Exercise directions: The response must consist of all the records, retyped exactly.

Material for this task:
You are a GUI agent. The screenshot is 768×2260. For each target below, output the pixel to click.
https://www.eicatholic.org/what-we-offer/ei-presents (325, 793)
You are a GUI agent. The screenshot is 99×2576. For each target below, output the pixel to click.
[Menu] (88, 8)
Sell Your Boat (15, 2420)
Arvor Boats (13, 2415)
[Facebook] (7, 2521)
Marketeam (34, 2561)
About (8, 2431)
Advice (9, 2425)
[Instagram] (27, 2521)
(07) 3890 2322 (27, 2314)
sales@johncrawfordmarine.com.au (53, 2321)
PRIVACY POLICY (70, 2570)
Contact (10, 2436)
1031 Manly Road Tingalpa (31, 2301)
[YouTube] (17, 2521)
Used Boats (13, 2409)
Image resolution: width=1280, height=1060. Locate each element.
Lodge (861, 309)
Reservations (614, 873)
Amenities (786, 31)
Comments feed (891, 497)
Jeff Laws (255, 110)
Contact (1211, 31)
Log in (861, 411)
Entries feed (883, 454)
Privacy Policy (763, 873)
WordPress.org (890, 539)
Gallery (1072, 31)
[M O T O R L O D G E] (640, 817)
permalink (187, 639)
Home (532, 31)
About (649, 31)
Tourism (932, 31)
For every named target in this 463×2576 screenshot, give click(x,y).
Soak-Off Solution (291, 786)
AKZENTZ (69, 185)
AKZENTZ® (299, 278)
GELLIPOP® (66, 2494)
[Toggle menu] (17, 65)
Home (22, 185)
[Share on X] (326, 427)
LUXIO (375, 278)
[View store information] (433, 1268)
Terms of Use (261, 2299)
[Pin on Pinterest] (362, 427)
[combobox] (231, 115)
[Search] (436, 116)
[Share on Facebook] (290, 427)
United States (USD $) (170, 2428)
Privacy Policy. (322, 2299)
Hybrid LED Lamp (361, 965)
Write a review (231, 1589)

Result:
You are a GUI agent. The screenshot is 768×2260. For each target below, output the pixel to click.
https://www.eicatholic.org/what-we-offer/ei-presents (325, 793)
You are a GUI agent. The screenshot is 99×2576. For each target below, output the pixel to click.
[Menu] (88, 8)
Sell Your Boat (15, 2420)
Arvor Boats (13, 2415)
[Facebook] (7, 2521)
Marketeam (34, 2561)
About (8, 2431)
Advice (9, 2425)
[Instagram] (27, 2521)
(07) 3890 2322 (27, 2314)
sales@johncrawfordmarine.com.au (53, 2321)
PRIVACY POLICY (70, 2570)
Contact (10, 2436)
1031 Manly Road Tingalpa (31, 2301)
[YouTube] (17, 2521)
Used Boats (13, 2409)
Image resolution: width=1280, height=1060. Locate each element.
Lodge (861, 309)
Reservations (614, 873)
Amenities (786, 31)
Comments feed (891, 497)
Jeff Laws (255, 110)
Contact (1211, 31)
Log in (861, 411)
Entries feed (883, 454)
Privacy Policy (763, 873)
WordPress.org (890, 539)
Gallery (1072, 31)
[M O T O R L O D G E] (640, 817)
permalink (187, 639)
Home (532, 31)
About (649, 31)
Tourism (932, 31)
For every named target in this 463×2576 screenshot, give click(x,y).
Soak-Off Solution (291, 786)
AKZENTZ (69, 185)
AKZENTZ® (299, 278)
GELLIPOP® (66, 2494)
[Toggle menu] (17, 65)
Home (22, 185)
[Share on X] (326, 427)
LUXIO (375, 278)
[View store information] (433, 1268)
Terms of Use (261, 2299)
[Pin on Pinterest] (362, 427)
[combobox] (231, 115)
[Search] (436, 116)
[Share on Facebook] (290, 427)
United States (USD $) (170, 2428)
Privacy Policy. (322, 2299)
Hybrid LED Lamp (361, 965)
Write a review (231, 1589)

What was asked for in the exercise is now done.